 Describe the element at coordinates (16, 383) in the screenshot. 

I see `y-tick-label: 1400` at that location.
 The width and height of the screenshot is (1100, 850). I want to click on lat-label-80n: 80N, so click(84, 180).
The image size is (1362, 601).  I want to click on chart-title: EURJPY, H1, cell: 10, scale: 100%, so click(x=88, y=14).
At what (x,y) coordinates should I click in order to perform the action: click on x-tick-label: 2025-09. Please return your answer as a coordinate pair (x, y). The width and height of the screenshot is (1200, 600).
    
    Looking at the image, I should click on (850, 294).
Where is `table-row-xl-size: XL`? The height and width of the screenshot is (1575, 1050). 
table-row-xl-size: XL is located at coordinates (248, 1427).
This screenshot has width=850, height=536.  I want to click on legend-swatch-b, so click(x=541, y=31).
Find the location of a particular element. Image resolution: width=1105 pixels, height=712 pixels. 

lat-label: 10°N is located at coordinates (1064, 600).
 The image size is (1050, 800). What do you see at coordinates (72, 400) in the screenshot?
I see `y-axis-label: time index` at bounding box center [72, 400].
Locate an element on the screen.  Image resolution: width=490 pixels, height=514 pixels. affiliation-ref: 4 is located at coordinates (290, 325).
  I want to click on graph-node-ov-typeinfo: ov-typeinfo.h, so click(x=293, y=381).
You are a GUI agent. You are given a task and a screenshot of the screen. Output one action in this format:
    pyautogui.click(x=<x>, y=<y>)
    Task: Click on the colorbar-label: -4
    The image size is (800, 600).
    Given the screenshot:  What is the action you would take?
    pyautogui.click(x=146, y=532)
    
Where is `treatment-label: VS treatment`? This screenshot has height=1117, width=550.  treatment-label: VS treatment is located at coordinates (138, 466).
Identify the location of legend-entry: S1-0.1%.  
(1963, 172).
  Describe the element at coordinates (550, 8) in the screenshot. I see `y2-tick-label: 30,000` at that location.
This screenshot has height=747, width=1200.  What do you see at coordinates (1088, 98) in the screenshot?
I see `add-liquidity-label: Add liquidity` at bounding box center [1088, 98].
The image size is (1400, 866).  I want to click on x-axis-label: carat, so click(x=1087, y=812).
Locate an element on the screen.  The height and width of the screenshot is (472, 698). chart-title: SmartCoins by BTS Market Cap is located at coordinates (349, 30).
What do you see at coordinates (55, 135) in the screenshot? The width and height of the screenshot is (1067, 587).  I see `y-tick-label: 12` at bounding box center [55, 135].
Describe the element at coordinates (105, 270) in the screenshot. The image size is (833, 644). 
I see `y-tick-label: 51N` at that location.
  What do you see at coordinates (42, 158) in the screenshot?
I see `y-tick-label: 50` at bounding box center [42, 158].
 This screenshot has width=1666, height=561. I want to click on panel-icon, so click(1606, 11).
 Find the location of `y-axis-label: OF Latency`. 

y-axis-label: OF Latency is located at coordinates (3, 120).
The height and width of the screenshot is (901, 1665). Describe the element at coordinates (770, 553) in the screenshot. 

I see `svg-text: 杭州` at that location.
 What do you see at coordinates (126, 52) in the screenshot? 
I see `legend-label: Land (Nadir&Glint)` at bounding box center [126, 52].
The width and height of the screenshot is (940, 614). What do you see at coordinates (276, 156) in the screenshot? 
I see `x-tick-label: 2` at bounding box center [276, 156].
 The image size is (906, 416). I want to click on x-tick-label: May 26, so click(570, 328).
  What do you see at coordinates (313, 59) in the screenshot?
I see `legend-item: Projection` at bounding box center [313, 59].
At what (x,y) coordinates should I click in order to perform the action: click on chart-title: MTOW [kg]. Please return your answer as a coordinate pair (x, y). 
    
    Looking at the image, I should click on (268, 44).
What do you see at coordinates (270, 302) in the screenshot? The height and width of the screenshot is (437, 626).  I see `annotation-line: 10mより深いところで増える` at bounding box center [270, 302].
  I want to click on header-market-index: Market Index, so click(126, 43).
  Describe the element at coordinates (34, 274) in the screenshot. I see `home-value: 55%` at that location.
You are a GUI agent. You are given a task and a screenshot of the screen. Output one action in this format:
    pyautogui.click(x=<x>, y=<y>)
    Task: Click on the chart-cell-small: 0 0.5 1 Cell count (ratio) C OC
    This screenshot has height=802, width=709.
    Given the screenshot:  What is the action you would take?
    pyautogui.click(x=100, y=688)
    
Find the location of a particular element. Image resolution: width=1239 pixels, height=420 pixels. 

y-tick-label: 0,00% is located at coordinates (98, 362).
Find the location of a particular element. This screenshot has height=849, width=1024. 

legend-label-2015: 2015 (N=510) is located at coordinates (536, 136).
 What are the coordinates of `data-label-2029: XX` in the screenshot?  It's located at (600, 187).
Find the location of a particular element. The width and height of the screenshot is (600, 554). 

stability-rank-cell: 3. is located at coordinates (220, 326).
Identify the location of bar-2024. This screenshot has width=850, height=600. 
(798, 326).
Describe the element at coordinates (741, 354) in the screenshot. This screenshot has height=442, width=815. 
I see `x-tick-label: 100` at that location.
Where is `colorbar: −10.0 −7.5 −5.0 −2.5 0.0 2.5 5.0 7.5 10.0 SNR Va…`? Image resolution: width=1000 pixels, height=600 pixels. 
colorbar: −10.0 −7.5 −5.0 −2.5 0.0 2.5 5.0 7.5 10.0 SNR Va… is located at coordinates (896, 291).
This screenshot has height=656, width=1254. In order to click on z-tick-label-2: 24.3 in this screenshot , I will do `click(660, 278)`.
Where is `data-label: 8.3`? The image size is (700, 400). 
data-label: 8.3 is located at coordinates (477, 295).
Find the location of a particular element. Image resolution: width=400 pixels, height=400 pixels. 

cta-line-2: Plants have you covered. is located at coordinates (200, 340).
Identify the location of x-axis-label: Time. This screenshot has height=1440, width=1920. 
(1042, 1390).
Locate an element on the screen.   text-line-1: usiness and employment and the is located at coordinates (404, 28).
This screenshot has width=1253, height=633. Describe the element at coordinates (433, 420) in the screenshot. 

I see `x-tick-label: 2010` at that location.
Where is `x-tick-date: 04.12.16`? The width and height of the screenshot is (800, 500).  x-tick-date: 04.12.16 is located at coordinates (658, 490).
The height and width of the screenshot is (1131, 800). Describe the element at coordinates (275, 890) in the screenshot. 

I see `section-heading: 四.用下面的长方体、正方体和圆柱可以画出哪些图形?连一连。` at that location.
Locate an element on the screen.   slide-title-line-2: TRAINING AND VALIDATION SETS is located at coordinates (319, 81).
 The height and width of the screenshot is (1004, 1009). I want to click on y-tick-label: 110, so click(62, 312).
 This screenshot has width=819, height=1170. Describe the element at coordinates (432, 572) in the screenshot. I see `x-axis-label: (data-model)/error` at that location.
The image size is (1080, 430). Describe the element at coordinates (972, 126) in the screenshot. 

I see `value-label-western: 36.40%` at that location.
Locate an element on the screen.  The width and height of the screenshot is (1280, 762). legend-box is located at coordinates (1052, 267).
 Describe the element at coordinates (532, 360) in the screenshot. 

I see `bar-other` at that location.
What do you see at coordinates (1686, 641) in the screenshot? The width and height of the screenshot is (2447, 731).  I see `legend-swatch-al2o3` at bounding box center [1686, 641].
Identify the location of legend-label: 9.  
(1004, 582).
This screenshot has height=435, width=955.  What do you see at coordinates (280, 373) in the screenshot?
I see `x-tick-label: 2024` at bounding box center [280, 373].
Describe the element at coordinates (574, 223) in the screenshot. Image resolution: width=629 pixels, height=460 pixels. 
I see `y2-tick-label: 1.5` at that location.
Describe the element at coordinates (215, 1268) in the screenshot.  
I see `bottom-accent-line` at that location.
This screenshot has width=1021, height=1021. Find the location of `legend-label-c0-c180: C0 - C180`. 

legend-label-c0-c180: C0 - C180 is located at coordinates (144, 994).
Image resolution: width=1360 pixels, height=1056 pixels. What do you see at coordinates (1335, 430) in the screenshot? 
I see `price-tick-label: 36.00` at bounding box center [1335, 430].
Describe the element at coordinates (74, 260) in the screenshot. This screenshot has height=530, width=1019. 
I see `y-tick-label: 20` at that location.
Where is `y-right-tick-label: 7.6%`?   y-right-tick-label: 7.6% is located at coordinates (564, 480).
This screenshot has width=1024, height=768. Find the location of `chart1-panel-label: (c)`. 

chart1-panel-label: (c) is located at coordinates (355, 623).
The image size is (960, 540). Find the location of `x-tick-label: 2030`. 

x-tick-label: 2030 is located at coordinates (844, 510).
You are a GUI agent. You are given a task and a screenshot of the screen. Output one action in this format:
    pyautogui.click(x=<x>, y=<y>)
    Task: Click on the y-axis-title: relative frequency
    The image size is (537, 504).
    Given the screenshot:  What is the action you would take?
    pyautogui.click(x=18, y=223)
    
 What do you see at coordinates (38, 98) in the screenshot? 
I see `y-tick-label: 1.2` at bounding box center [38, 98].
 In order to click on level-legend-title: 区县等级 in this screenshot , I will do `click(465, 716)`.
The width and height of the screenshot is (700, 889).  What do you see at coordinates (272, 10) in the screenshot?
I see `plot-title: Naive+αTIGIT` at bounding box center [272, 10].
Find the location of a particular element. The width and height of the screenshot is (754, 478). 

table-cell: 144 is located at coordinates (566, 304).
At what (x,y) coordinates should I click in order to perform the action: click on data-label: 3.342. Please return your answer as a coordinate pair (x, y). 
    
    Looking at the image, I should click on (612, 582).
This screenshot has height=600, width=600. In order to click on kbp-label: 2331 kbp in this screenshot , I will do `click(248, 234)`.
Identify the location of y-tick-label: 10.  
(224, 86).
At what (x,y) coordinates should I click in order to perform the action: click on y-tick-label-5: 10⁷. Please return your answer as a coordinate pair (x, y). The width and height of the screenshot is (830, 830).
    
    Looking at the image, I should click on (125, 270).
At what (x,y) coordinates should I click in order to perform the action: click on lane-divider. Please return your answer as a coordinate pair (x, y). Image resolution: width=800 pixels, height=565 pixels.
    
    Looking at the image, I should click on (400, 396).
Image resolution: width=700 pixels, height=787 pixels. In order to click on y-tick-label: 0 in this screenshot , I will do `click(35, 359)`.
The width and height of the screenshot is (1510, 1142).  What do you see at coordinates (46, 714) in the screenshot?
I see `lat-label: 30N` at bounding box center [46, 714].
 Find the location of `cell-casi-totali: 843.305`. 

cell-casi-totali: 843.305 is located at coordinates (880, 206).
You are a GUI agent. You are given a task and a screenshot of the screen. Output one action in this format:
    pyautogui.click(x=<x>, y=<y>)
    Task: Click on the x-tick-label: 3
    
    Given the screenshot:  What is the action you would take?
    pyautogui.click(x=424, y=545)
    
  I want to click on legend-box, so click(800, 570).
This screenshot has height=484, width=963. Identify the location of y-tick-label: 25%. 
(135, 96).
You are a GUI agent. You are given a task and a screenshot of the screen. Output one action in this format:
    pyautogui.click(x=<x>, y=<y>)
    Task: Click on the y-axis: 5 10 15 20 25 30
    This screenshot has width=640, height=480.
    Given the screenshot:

What is needed ▸
Copy out, character for character, the stretch of the material above from the line containing "on data-label: 3.342." through the line containing "Looking at the image, I should click on (400, 396).".

Finished task ▸
At what (x,y) coordinates should I click in order to perform the action: click on data-label: 3.342. Please return your answer as a coordinate pair (x, y). 
    
    Looking at the image, I should click on (612, 582).
This screenshot has height=600, width=600. In order to click on kbp-label: 2331 kbp in this screenshot , I will do `click(248, 234)`.
Identify the location of y-tick-label: 10.  
(224, 86).
At what (x,y) coordinates should I click in order to perform the action: click on y-tick-label-5: 10⁷. Please return your answer as a coordinate pair (x, y). The width and height of the screenshot is (830, 830).
    
    Looking at the image, I should click on (125, 270).
At what (x,y) coordinates should I click in order to perform the action: click on lane-divider. Please return your answer as a coordinate pair (x, y). Image resolution: width=800 pixels, height=565 pixels.
    
    Looking at the image, I should click on (400, 396).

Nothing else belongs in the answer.